Ancient Roman amphitheater in Rome

The Amphitheater of Caligula (Amphitheatrum Caligulae) was a Roman amphitheater begun during the reign of Caligula and demolished only a few years after construction commenced. It was located on the Campus Martius in Rome, probably near the Saepta Julia.

Construction began between 37 and 41 CE, when Caligula sought to provide Rome with a stone amphitheater, either to supplement or to replace the Amphitheater of Statilius Tarus. The structure was still incomplete at the time of his death and was subsequently abandoned and demolished by Claudius.

In about 46 CE, Claudius repaired the Aqua Virgo, which had been damaged during construction of the amphitheater. The restoration was commemorated by an inscription on the Arch of Claudius, an arch forming part of the aqueduct that spanned the Via Lata. It reads:

Ti(berius) Claudius Drusi f(ilius) Caesar Augustus Germanicus / pontifex maxim(imus) trib(unicia) potest(ate) V imp(erator) XI p(ater) p(atriae) co(n)s(ul) desig(natus) IIII / arcus ductus aquae Virginis disturbatos per C(aium) Caesarem / a fundamentis novos fecit ac restituit.

_PARTS OF THE EXERCISE_:
- A) Duplicate the passage of the Caligula amphitheater text starting at "The Amphitheater of Caligula" and ending at "the Saepta Julia.".
- B) List every named building or structure in the Caligula amphitheater text, including the amphitheater itself but not streets or districts.

Stored items:
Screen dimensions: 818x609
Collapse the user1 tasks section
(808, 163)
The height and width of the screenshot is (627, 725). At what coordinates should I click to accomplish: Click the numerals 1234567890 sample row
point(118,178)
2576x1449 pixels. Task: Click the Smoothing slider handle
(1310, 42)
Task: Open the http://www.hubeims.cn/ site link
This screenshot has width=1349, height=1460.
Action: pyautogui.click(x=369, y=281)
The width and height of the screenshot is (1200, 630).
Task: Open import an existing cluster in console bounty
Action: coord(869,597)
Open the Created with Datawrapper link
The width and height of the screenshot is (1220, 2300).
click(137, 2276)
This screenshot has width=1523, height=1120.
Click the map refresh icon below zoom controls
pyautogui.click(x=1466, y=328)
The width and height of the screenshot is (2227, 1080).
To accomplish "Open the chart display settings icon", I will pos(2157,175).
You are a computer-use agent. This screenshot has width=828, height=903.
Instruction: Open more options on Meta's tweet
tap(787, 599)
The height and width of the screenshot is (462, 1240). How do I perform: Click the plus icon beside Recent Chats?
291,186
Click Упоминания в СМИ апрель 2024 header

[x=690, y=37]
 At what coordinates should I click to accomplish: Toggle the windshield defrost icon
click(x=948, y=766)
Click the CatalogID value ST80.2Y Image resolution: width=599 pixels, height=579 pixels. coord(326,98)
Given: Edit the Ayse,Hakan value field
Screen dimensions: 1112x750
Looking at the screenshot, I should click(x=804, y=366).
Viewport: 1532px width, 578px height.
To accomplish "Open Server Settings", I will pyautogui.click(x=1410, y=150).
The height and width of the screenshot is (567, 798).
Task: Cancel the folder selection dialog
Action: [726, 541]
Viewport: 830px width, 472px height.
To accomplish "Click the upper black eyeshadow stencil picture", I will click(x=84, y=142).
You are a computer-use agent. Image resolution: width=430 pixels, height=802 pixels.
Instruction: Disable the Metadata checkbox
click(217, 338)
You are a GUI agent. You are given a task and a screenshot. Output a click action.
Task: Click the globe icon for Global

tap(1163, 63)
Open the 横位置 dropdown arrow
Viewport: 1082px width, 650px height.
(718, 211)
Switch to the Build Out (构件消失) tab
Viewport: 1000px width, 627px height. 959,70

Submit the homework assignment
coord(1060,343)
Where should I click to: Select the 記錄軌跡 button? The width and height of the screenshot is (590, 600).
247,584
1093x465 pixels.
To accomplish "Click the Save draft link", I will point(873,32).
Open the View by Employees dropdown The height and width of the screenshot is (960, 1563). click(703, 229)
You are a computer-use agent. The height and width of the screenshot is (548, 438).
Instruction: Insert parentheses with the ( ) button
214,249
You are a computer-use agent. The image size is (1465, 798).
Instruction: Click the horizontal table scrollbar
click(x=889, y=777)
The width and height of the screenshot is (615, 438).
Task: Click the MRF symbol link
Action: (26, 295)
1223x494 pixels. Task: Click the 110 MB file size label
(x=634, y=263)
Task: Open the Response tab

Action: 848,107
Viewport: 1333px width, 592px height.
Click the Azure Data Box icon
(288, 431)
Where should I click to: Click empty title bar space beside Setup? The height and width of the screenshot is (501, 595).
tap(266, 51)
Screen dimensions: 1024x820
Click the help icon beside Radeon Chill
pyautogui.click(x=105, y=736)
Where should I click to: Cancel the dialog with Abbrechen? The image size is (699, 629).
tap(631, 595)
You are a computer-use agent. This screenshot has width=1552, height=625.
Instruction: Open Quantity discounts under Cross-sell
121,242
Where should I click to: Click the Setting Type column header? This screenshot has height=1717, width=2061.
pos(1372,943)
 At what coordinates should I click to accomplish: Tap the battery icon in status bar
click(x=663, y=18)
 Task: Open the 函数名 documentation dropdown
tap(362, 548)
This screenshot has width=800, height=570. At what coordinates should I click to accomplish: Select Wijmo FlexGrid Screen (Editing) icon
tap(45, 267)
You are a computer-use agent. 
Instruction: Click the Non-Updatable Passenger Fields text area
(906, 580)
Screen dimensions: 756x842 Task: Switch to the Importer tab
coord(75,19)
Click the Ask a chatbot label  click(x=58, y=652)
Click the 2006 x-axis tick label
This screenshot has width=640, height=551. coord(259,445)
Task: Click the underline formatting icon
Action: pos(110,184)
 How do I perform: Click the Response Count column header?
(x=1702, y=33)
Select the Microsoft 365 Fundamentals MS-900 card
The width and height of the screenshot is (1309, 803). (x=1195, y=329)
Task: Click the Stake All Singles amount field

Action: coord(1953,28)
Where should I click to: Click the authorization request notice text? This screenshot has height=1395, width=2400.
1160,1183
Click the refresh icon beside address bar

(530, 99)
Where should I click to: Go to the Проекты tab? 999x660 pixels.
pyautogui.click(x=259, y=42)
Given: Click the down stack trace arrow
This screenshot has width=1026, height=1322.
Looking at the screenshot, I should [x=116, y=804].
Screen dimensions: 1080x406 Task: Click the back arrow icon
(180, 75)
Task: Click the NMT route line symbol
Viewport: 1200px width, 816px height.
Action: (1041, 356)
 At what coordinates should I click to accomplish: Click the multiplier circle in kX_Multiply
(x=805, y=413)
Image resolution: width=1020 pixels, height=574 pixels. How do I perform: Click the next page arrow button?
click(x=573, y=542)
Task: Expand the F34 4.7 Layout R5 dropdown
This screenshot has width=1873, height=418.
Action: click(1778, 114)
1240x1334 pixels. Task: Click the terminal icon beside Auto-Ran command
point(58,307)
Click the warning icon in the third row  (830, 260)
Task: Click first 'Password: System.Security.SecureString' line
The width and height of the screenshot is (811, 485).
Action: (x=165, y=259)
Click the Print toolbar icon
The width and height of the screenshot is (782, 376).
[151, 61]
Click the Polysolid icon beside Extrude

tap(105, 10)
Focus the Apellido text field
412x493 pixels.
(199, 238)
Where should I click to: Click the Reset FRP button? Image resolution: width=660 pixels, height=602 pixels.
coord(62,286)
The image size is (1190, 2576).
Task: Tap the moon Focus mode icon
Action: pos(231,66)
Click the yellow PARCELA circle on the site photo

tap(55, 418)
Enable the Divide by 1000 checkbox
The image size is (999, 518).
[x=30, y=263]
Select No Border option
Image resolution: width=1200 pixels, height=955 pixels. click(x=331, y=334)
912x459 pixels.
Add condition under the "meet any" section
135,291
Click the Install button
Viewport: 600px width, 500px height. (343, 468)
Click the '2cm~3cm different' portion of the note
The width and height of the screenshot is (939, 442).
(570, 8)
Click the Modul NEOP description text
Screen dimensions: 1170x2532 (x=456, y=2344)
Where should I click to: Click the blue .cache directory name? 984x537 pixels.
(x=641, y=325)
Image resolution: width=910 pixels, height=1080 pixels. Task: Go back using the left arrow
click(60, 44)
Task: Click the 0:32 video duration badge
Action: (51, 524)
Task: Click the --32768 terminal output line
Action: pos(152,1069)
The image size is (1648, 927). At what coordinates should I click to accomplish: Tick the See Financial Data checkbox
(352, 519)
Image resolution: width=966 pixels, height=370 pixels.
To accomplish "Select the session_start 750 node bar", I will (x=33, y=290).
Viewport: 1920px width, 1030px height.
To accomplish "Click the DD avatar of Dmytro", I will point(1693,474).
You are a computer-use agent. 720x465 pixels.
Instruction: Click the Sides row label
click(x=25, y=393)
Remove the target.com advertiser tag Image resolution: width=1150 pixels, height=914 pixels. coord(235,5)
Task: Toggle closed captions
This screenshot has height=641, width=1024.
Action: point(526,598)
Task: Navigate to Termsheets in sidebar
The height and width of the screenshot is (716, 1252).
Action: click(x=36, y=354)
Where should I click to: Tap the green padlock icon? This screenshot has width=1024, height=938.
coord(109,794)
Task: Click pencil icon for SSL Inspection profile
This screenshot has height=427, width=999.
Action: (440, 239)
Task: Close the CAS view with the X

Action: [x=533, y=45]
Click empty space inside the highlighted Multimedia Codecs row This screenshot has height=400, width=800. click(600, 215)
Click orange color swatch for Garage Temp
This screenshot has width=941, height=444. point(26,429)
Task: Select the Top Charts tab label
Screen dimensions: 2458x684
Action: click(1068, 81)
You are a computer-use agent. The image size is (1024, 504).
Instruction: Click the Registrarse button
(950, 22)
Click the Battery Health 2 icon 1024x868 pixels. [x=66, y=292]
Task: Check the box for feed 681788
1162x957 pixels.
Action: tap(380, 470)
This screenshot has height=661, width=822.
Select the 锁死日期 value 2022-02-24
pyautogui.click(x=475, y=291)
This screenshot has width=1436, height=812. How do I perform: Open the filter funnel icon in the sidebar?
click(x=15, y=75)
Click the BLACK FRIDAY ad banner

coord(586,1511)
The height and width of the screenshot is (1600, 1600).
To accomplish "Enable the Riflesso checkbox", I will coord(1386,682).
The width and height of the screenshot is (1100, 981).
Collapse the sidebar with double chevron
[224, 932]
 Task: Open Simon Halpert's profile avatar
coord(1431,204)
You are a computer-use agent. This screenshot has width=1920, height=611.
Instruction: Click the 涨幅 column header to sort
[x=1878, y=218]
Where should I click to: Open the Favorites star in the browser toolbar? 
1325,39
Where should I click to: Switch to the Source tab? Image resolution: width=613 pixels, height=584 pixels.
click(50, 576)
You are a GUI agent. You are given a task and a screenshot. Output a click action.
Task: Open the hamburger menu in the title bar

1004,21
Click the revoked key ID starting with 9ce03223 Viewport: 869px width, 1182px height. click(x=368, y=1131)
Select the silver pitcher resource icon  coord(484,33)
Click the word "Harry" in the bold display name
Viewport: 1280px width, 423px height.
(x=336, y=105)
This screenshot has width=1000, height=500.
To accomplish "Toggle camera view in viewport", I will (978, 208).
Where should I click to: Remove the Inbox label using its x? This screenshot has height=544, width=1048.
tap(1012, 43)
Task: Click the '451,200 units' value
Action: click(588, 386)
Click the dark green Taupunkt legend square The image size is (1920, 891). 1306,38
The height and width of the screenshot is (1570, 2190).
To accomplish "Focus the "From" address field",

_ANSWERS FOR THE EXERCISE_:
- A)
The Amphitheater of Caligula (Amphitheatrum Caligulae) was a Roman amphitheater begun during the reign of Caligula and demolished only a few years after construction commenced. It was located on the Campus Martius in Rome, probably near the Saepta Julia.

- B)
Amphitheater of Caligula (Amphitheatrum Caligulae)
Saepta Julia
Amphitheater of Statilius Tarus
Aqua Virgo
Arch of Claudius